* _YOUR OBJECTIVE_: Pick up the interview with Charles Doyle about web copywriting after its last sentence and carry it on in the same voice.

* _READING TEXT_:
We recently got to sit down with our Content & Social Media Director, Charles Doyle. He had much to say about the marketing and design industry, the creative process and working at Yabsta Digital. Read on for some interesting insights.
It’s important for both aesthetic and technical reasons. Depending on the platform, web copy should be written in a way that appeals to an online audience (ie. caters to shorter attention spans while still transcending the key points of the desired message). People don’t want to slog through paragraph upon paragraph of text, even if you’re extremely proud of your business and want to tell your entire story.
On a technical level, the way you compose your text has a direct effect on how well your site gets indexed for certain keywords on major search engines like Google. By following some basic principles of Search Engine Optimization (SEO), you can appeal to Google’s algorithm through proper keyword density (not using a given keyword too many or too few times), optimized meta tags (taking advantages of important text fields that Google uses to determine what your site is about) and adhering to the basic tenants of good grammar.
2. What is your thought process for working with each client?
As cliche as it sounds, every client is unique with different business goals. Some business owners are more hands on than others. If I’m able to get an initial kickoff meeting with the client (which doesn’t always happen to our global scale), then great: I’ll feel them out to get a sense of their business, and that makes it easier. However, a lot of the time I’m working strictly from a design brief and supplied content with no personal introduction, so I have to revolve my writing style solely around that material.
3. How do our copywriters fit into the rest of the Yabsta creative chain?
We work with the sales reps, designers and developers throughout the whole build process. As it happens, clients may have to make changes at the 11th hour, so I always have to be ready for that. I’ll typically start the copy for a given web build before an initial design concept is proposed, then alter it accordingly to the typography of the design.

* _Item-finding records_:

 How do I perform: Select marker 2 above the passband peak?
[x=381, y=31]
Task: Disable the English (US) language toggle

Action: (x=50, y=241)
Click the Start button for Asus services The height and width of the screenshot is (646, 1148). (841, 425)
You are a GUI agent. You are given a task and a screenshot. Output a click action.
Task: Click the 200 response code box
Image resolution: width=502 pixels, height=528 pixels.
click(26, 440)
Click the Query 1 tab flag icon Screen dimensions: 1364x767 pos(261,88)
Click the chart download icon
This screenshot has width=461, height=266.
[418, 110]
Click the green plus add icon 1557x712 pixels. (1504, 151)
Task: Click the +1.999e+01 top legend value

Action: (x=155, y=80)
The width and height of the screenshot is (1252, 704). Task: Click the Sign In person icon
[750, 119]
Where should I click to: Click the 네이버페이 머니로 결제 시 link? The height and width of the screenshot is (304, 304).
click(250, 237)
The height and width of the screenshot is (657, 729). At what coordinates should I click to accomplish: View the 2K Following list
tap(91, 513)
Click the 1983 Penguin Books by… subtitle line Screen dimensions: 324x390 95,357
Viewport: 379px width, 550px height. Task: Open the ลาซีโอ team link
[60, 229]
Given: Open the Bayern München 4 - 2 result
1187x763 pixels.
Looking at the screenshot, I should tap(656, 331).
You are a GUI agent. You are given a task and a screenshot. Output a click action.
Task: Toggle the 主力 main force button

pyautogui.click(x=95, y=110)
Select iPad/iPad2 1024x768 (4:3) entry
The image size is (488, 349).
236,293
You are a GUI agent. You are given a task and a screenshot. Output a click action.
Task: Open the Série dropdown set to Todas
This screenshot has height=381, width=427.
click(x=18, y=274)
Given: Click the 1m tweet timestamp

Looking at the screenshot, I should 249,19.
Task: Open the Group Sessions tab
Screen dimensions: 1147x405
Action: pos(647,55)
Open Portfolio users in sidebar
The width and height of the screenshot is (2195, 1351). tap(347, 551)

* _FINAL RESULT_:
4. Do you think that it’s important for modern copywriters to have web development or graphic design skills?
Hard to say. It definitely couldn’t hurt, but the job descriptions are so different that in my opinion, most people who are full time copywriters wouldn’t have time to be involved in design or development. As I mentioned before, however, communication with the people who do have those skills is absolutely essential to the finished project.
5. What kinds of projects/clients give you the most satisfaction?
The ones where the client is actually making a difference in the world. For example, I manage and write for the Facebook pages of the Bermuda Heart Foundation and CORE, two organizations that are striving to make Bermuda a healthier place. It feels good to work for people like that.
6. What do you enjoy the most about working for Yabsta Digital?
That I genuinely like everyone I work with…We’re all functional nutjobs. It can be a very hectic environment, but having good relationships with your coworkers can get you through the toughest of work-related times.
7. What is a project that you would like to check off your list?
We’re currently building a website for a new internal product we’re launching (Yabsta Site Builder), and the scope is huge. I don’t think I’ve ever spent so much time on any one copy project before, so that.
8. If you could give our marketers one copywriting tip, what would it be?
It will take time to adapt to writing for the web. No matter how good of a writer you are, if you were taught a more academic style of writing (which most people are), you will feel frustration initially. Expect rewrites and lots of trial and error before you get it down.
9. What do you enjoy outside of work?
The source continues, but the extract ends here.